If you had 4 double & 4 floating calculations to do the doubles would be faster. If you have more than that, the floats would be faster. Its complicated, but generally floats & longs are the fastest.
All of the 3D hardware I''ve used & seen uses floats, so you want the results in their native format to prevent needless conversions. If the 3D engine was entirely software, a stategic mix of longs & floats would be the fastest because Ppros & beyond can actually super-scale int & floating operations (or so the intel documents claim ) the Pro has 2 integer pipes & 2 floating pipes. I think the PIII''s & Athelons have of 4 of each but have been unable to locate the damn architecture docs... so I don''t know.
-Magmai Kai Holmlor
I am brazen and fear no flames.
(So long as I don't lose this Ring of Fire Protection +5)
- The trade-off between price and quality does not exist in Japan. Rather, the idea that high quality brings on cost reduction is widely accepted.-- Tajima & Matsubara
the new proccessors (PII+ and k6II+) convert floats (32-bit) to doubles (64-bit) for their internal fpu calculations, so i would say that the speed is almost the same (excpet that float needs ot be converted everytime)
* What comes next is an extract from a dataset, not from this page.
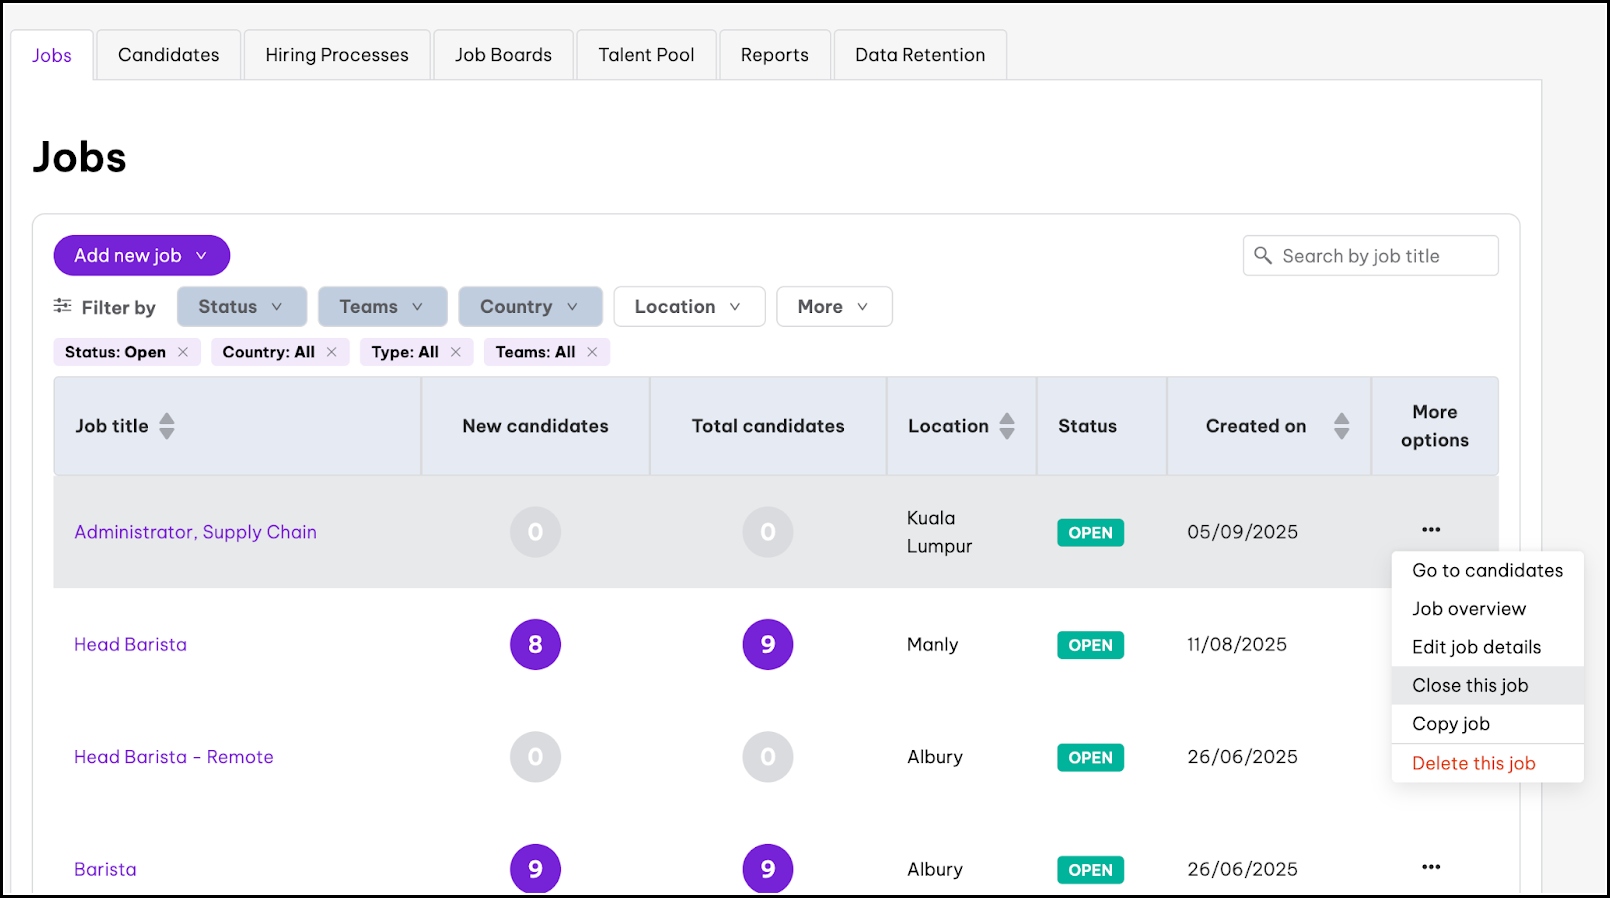Expand the Country filter dropdown
Image resolution: width=1610 pixels, height=898 pixels.
click(x=530, y=307)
if you don''t care about the memory usage (since double takes twice as much ad float) use double (better precission)
but if you want your program to allocate less memory (i mean if you''re gonna be storing the coordinates for 50000 vertices in memory) then just use a float. it costs less memory
----------------
- Pouya / FOO!!!
***CENSORED***
if you don''t care about the memory usage (since double takes twice as much ad float) use double (better precission)
but if you want your program to allocate less memory (i mean if you''re gonna be storing the coordinates for 50000 vertices in memory) then just use a float. it costs less memory
----------------
- Pouya / FOO!!!
***CENSORED***
All x86 CPU (since 8087 coprocessor) convert floats, doubles, integers, etc. to internal 80bit format. This conversion is "free" for floats and doubles.
Precision of internal calculations depend on FPU control register. By default it''s set to 64bit (double).
Performance on the simple operations (+- and *) is the same for floats and doubles.
Pentium/MMX: 3/1 (result after 3 cycles, may start new operation on each new cycle)
PPro,PII,PIII: (+-) : 3/1, (*) : 5/2 (cannot start new fmul one cycle after previous)
K6/-x: 2 (not pipelined)
K7 (Athlon): 4/1
Division and sqare root are slower for double internal precision.
(for example, on PII/PIII fdiv takes 18 cycles for float and 32 cycles for double)
Also floats are smaller and more cache & memory friendly.
And you can use integer operations to do some tricks with floats - like fast comparison.
Precision of internal calculations depend on FPU control register. By default it''s set to 64bit (double).
Performance on the simple operations (+- and *) is the same for floats and doubles.
Pentium/MMX: 3/1 (result after 3 cycles, may start new operation on each new cycle)
PPro,PII,PIII: (+-) : 3/1, (*) : 5/2 (cannot start new fmul one cycle after previous)
K6/-x: 2 (not pipelined)
K7 (Athlon): 4/1
Division and sqare root are slower for double internal precision.
(for example, on PII/PIII fdiv takes 18 cycles for float and 32 cycles for double)
Also floats are smaller and more cache & memory friendly.
And you can use integer operations to do some tricks with floats - like fast comparison.